Pandas is an open-source data manipulation and analysis library for the Python programming language. It was developed by Wes McKinney in 2008 while he was working at AQR Capital Management.

The name “pandas” is derived from the term “panel data”, which refers to multidimensional data sets that are often used in economics and finance. The library was designed to provide easy and efficient manipulation of such data sets, and it quickly became a popular tool among data scientists and analysts.

The first version of pandas was released in 2008, and it included basic data structures such as Series and DataFrame, as well as a set of functions for handling missing data, merging and joining data sets, and aggregating data.

Over the next few years, pandas continued to evolve and gain popularity among data professionals. In 2011, the library was added to the Python Package Index (PyPI), making it easier to install and use.

In 2013, pandas version 0.12 was released, which included significant improvements to the library’s performance and functionality. This version introduced new data structures such as Panel and Panel4D, as well as new functionality for handling time series data.

In 2014, pandas version 0.13 was released, which added support for handling categorical data. This was a major improvement as it enabled users to work with data that contained non-numeric values.

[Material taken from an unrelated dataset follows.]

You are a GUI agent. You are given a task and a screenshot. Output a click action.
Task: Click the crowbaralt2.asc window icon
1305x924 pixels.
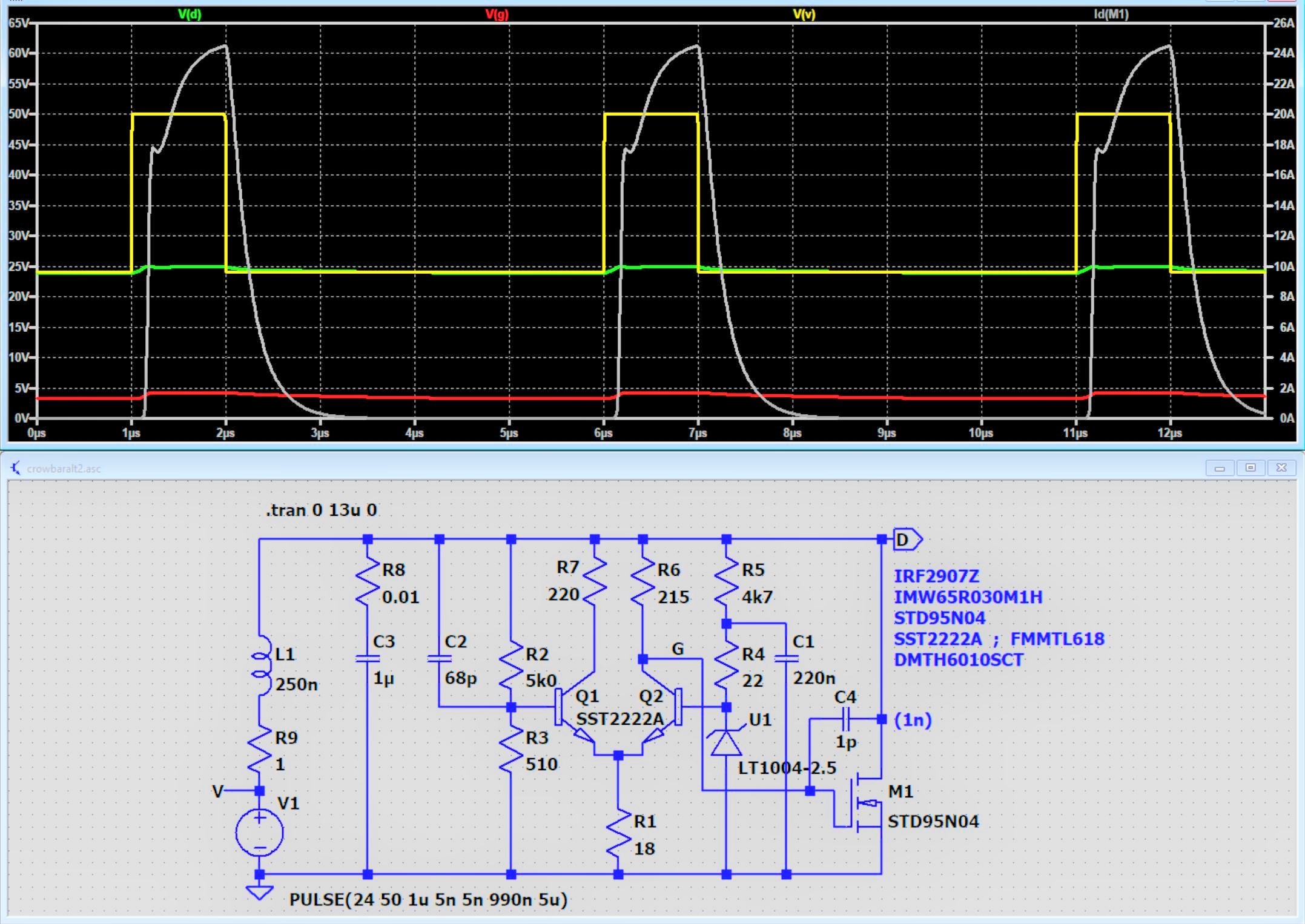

In 2015, pandas version 0.14 was released, which brought many improvements such as new data structures, better performance, and several bug fixes.

Pandas continues to be actively developed, with new versions being released regularly. The latest version, pandas 1.2, which was released in December 2020, includes new functionality for handling missing data, working with arrays and strings, and improved performance for several common data manipulation tasks.

Pandas has become one of the most widely used data manipulation and analysis libraries in the Python ecosystem. It is used in many fields including finance, economics, social sciences, and engineering, and is an essential tool for data analysts and scientists.